TRAVAIL DEMANDÉ:
a) D'après le passage sur l'agriculture biologique, quelle part du marché de l'alimentaire le bio occupe-t-il aujourd'hui ?
b) Prolongez, s'il vous plaît, le passage sur l'agriculture biologique à partir de sa dernière phrase.

PASSAGE EXTRAIT:
---
Pour les roqueforts bio, et plus largement, Olivier Patout se dit un minimum optimiste : « Oui, je pense que le bio garde un avenir : la crise est ponctuelle, liée au contexte inflationniste actuel, qui touche d’ailleurs tous les modes de production. Selon moi, le bio correspond toujours à une attente sociétale fondamentale qui ne va pas disparaître. Aujourd’hui, le bio occupe 10 à 12 % des parts du marché de l’alimentaire et les plus pessimistes le voient descendre à 8 %. » L’Agence bio note que même si le solde net reste positif, la dynamique des reconversions de nouvelles fermes au bio ralentit significativement par rapport aux années passées (soit + 7 % entre janvier et août 2022, contre une croissance à 12 % sur la même période un an plus tôt). C’est pourquoi, dès le 28 novembre 2022, le Synabio (le syndicat des entreprises biologiques), la Fédération nationale de l’agriculture biologique et la Fédération des organisations économiques 100 % bio (qui représente 25 % des exploitations bio françaises pour le lait, la viande, les fruits et légumes, les céréales et les œufs) ont adressé une lettre ouverte à plusieurs directions de la grande distribution pour leur demander de cesser de réduire leurs assortiments en offre bio (en diminution de 7,3 % entre janvier et septembre 2022). Dans leur communiqué commun, il est également noté que « le développement de démarches “concurrentes” – telles que Haute Valeur environnementale ou Zéro résidu de pesticides – s’approprie les codes du label bio alors qu’elles sont loin d’offrir le même niveau d’exigence, créant ainsi une confusion regrettable chez le consommateur ». On peut au final aussi se demander, si l’agriculture biologique est laissée aux seules forces de la loi des marchés (et ne doit essentiellement son salut qu’au soutien d’une partie des consommateurs), que sera-t-elle devenue d’ici à quelques années si les crises persistent ? Qu’elle soit « sabordée » ou au contraire devenue une « planche de salut » dépend des décisions politiques futures.
---
ENREGISTREMENTS DU CORPUS:
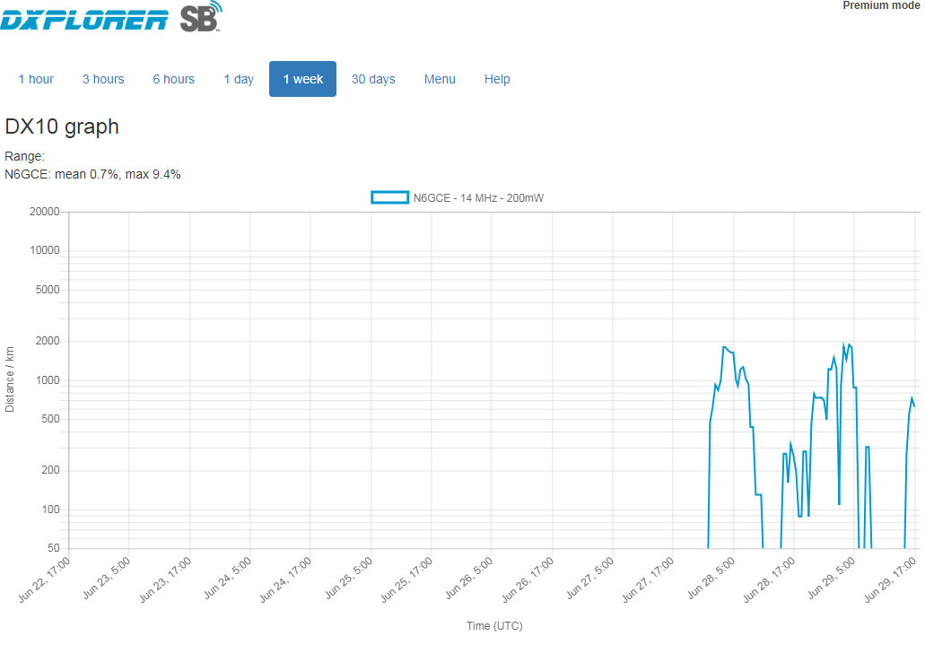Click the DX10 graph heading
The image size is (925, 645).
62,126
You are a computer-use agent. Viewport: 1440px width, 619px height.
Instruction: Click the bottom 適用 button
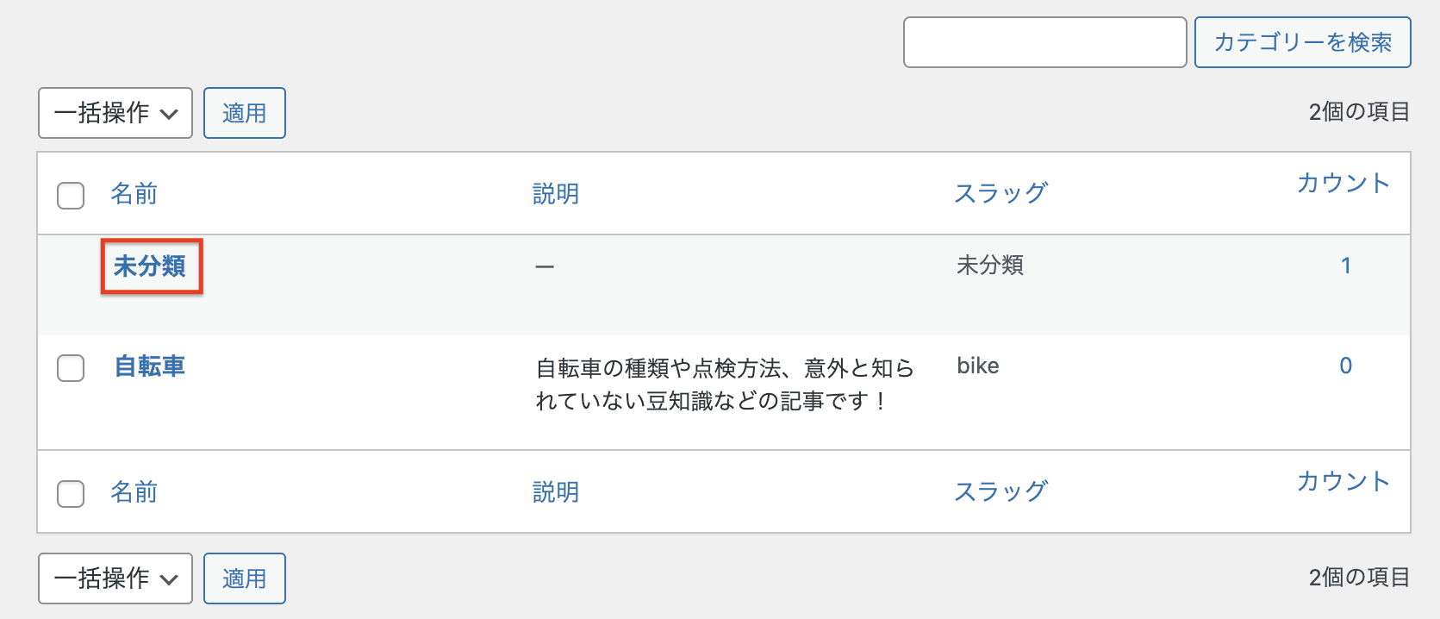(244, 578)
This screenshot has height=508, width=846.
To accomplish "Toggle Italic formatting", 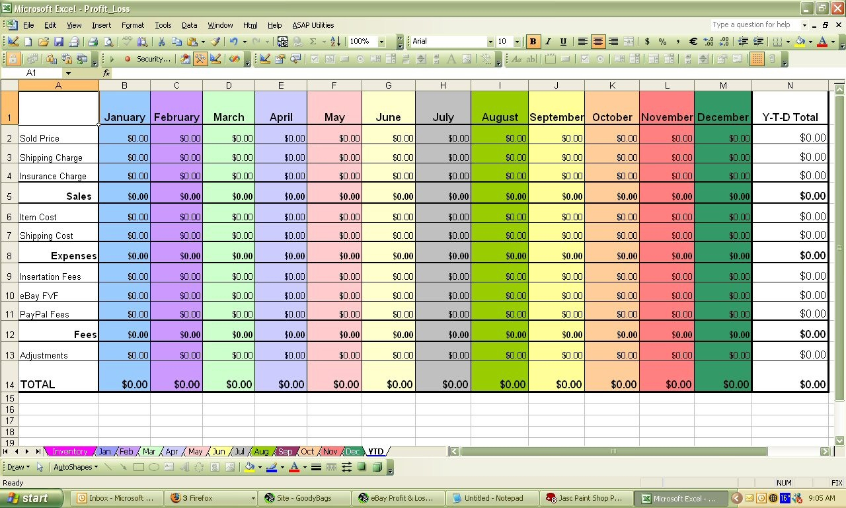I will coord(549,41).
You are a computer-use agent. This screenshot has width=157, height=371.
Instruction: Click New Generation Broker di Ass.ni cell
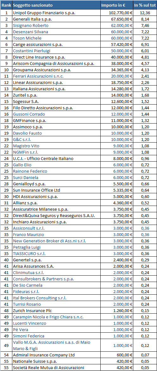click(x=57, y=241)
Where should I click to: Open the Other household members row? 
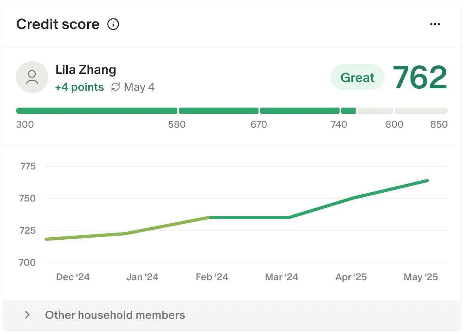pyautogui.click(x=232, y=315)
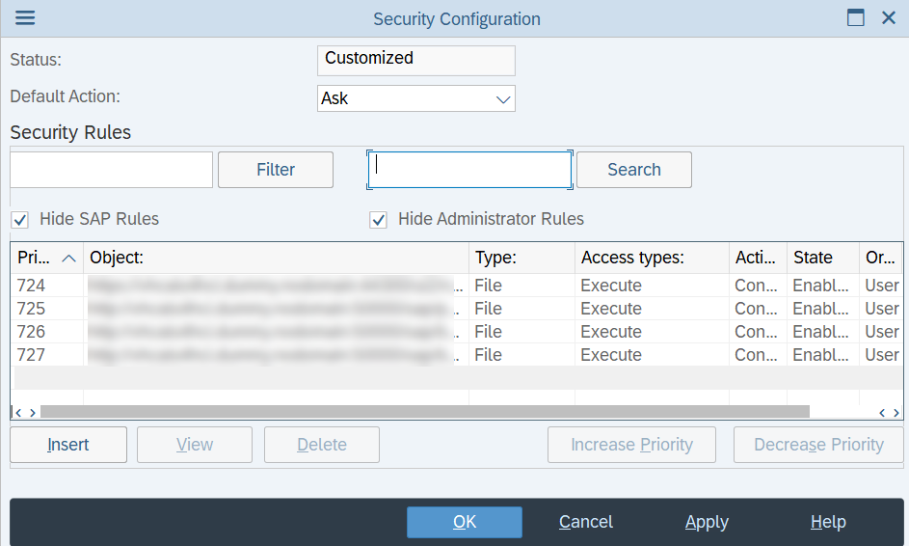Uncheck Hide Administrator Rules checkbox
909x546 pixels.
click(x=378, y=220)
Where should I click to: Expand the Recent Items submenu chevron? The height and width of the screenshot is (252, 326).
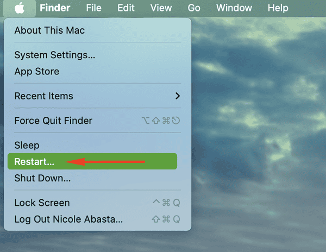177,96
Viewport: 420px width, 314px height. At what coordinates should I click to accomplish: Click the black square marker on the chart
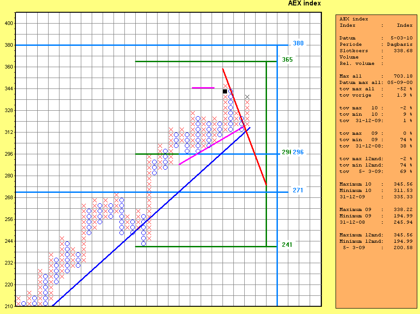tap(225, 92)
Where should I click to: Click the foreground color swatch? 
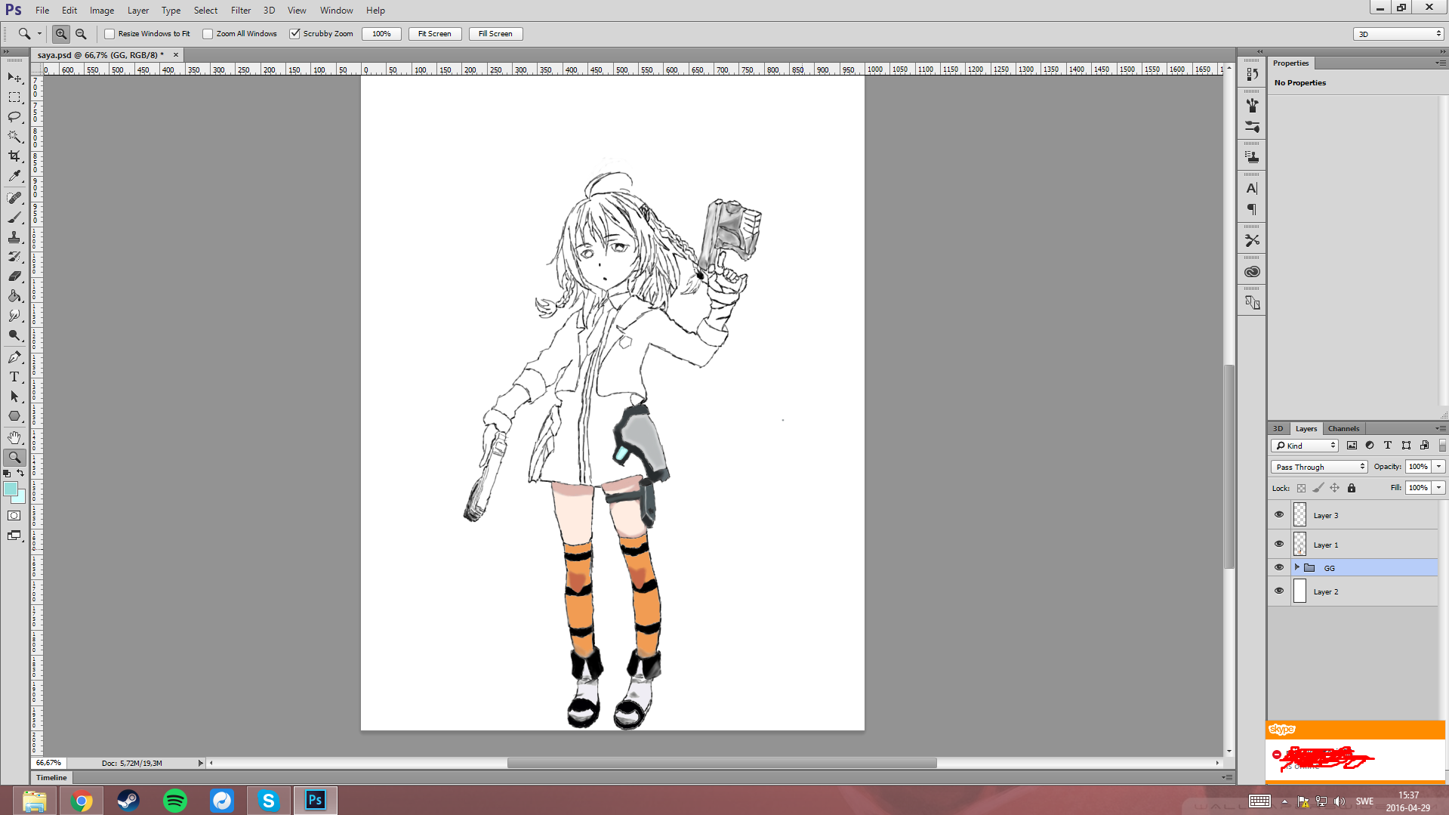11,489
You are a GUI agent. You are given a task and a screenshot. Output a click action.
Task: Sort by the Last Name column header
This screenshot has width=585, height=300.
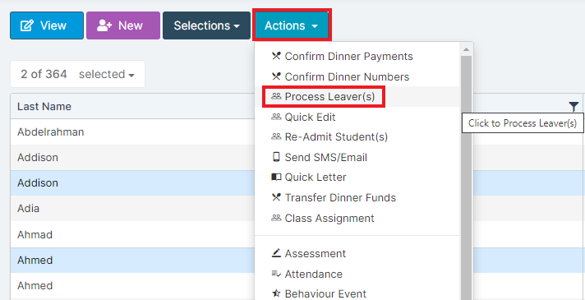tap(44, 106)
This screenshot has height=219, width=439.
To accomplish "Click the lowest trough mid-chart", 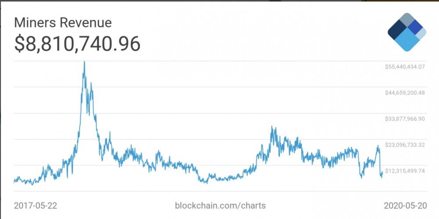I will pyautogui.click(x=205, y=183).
---
RÉPONSES RÉDIGÉES:
a) De 10 à 12 %.

b)
Un nouveau fonds d’urgence de 10 millions d’euros débloqué
Le ministère de l’Agriculture et de la Souveraineté alimentaire a confirmé début mars une annonce faite par la Première ministre, Élisabeth Borne, le 27 février dernier au Salon international de l’agriculture. En effet, reconnaissant que le secteur du bio traverse une crise liée à un reflux des ventes, le gouvernement débloque donc un plan d’urgence supplémentaire de dix millions d’euros pour aider les fermes bio en difficulté et éviter les déconversions. Deux autres mesures structurelles seront mises en œuvre : un travail interministériel sera entamé avec les collectivités territoriales afin d’aider la restauration collective publique à consacrer 20 % de ses achats en produits bio. Et la gouvernance de l’Agence bio sera également transformée. Ce plan d’urgence est cependant toujours jugé insuffisant par différents acteurs du bio. Ainsi, l’interprofession laitière demande une aide d’urgence de 71 millions d’euros pour la seule filière du « lait bio ».